Required action
Starting at the first line of the data, print every line up to and including the one with "Türkçede özel isimler nelerdir (361, 1896)", but no pictures.

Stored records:
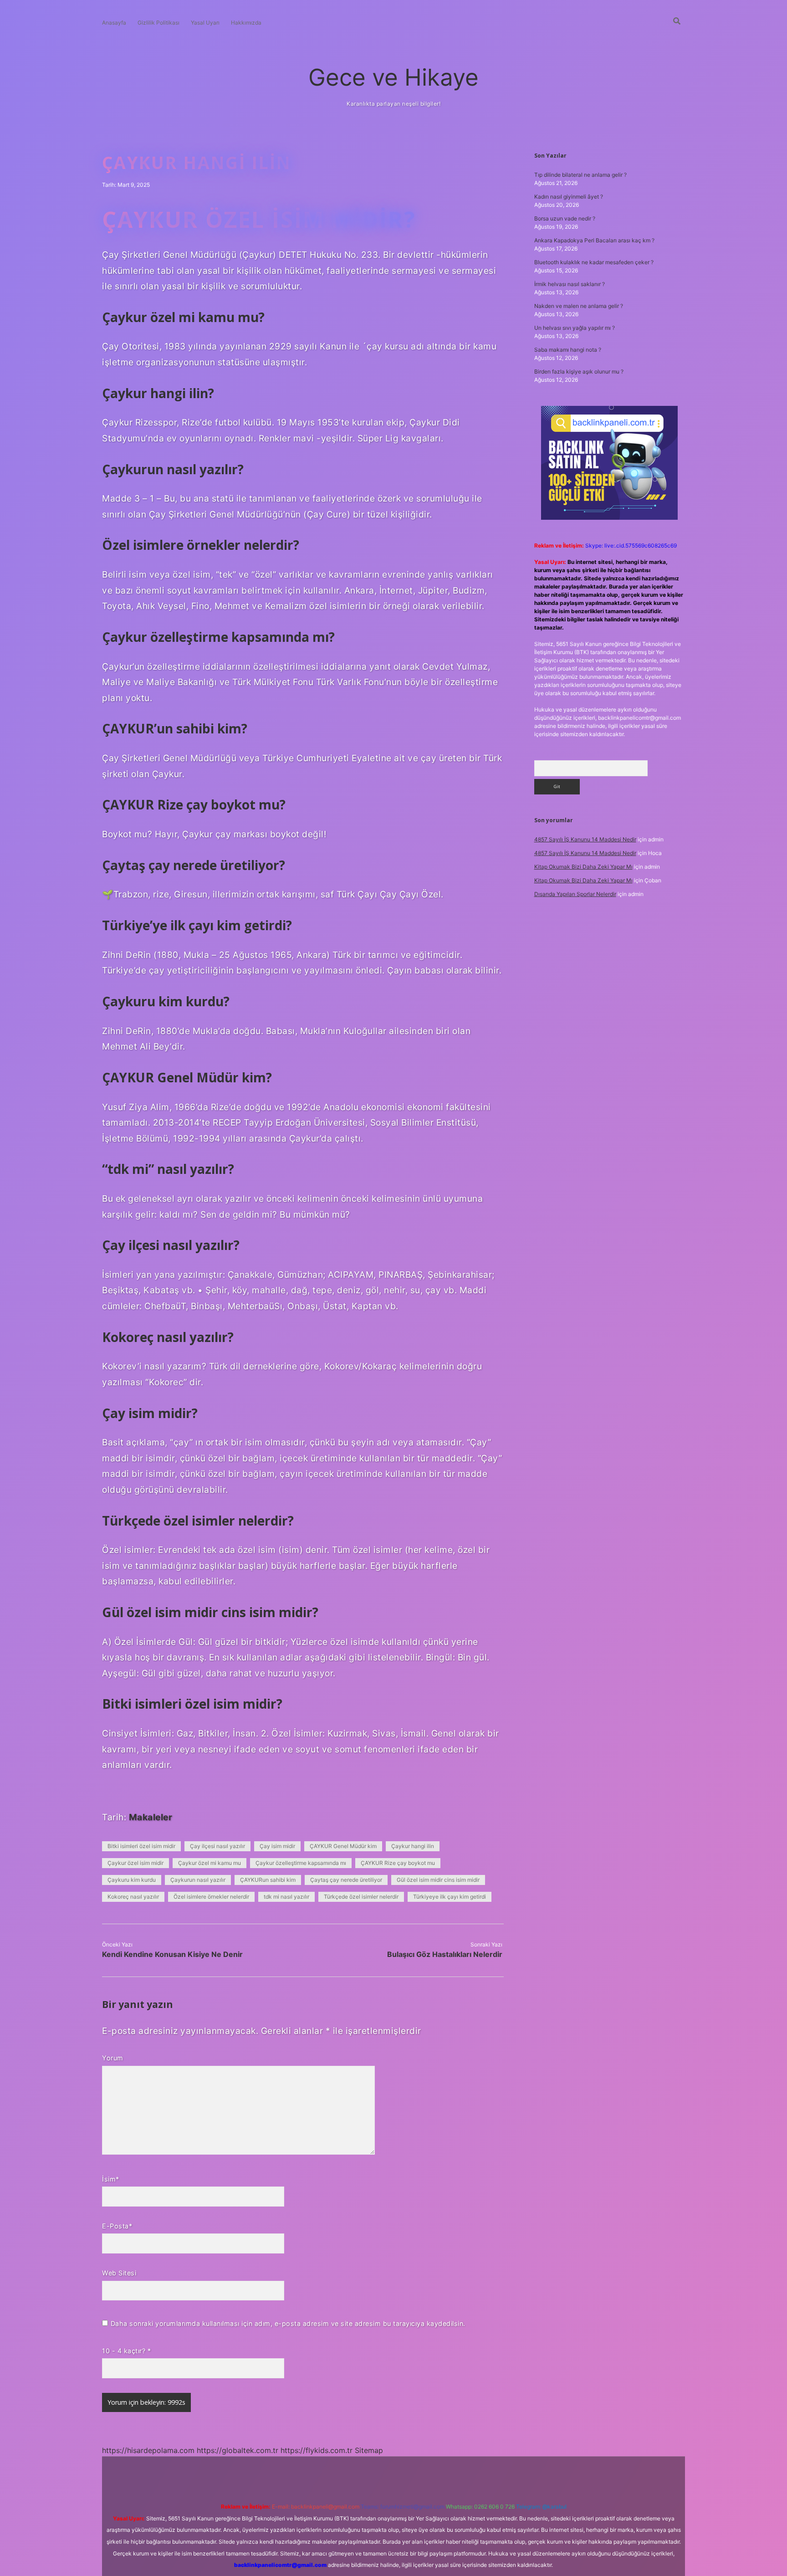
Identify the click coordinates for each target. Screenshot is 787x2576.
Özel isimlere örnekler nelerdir (211, 1896)
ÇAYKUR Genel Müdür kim (343, 1846)
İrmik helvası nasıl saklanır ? (569, 284)
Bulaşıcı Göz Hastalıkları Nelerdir (444, 1954)
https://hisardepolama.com (148, 2450)
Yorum (112, 2058)
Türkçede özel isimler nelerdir (361, 1896)
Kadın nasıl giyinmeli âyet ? (568, 196)
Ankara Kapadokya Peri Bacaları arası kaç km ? (594, 240)
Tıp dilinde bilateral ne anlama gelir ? (580, 174)
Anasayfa (114, 22)
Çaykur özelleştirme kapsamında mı (301, 1862)
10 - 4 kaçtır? (126, 2351)
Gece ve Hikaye (393, 77)
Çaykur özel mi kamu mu (209, 1862)
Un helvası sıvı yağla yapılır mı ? (574, 327)
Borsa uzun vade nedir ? (564, 218)
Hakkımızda (246, 22)
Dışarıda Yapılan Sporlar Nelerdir (575, 894)
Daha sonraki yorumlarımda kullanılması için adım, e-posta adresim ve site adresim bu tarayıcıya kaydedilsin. (288, 2323)
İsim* (110, 2179)
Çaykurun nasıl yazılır (197, 1879)
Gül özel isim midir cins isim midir (438, 1879)
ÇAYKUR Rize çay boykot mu (398, 1862)
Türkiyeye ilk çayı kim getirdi (449, 1896)
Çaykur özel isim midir (135, 1862)
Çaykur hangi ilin (412, 1846)
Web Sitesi (119, 2273)
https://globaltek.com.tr (237, 2450)
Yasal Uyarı (205, 22)
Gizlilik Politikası (158, 22)
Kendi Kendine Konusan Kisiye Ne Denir (172, 1954)
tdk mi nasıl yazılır (286, 1896)
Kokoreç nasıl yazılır (133, 1896)
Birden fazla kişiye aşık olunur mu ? (578, 371)
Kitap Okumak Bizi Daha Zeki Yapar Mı (583, 866)
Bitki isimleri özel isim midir (141, 1846)
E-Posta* (117, 2226)
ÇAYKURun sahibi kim (268, 1879)
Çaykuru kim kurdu (131, 1879)
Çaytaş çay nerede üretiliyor (346, 1879)
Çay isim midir (277, 1846)
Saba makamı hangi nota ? (567, 349)
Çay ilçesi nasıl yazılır (217, 1846)
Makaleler (151, 1817)
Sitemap (369, 2450)
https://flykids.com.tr (317, 2450)
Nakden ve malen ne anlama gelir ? (578, 305)
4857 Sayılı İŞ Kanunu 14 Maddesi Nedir (585, 839)
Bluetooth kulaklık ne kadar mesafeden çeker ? (594, 262)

Task output
Identify the click coordinates for each target. Screenshot is 787x2576.
Özel isimlere örnekler nelerdir (211, 1896)
ÇAYKUR Genel Müdür kim (343, 1846)
İrmik helvası nasıl saklanır ? (569, 284)
Bulaşıcı Göz Hastalıkları Nelerdir (444, 1954)
https://hisardepolama.com (148, 2450)
Yorum (112, 2058)
Türkçede özel isimler nelerdir (361, 1896)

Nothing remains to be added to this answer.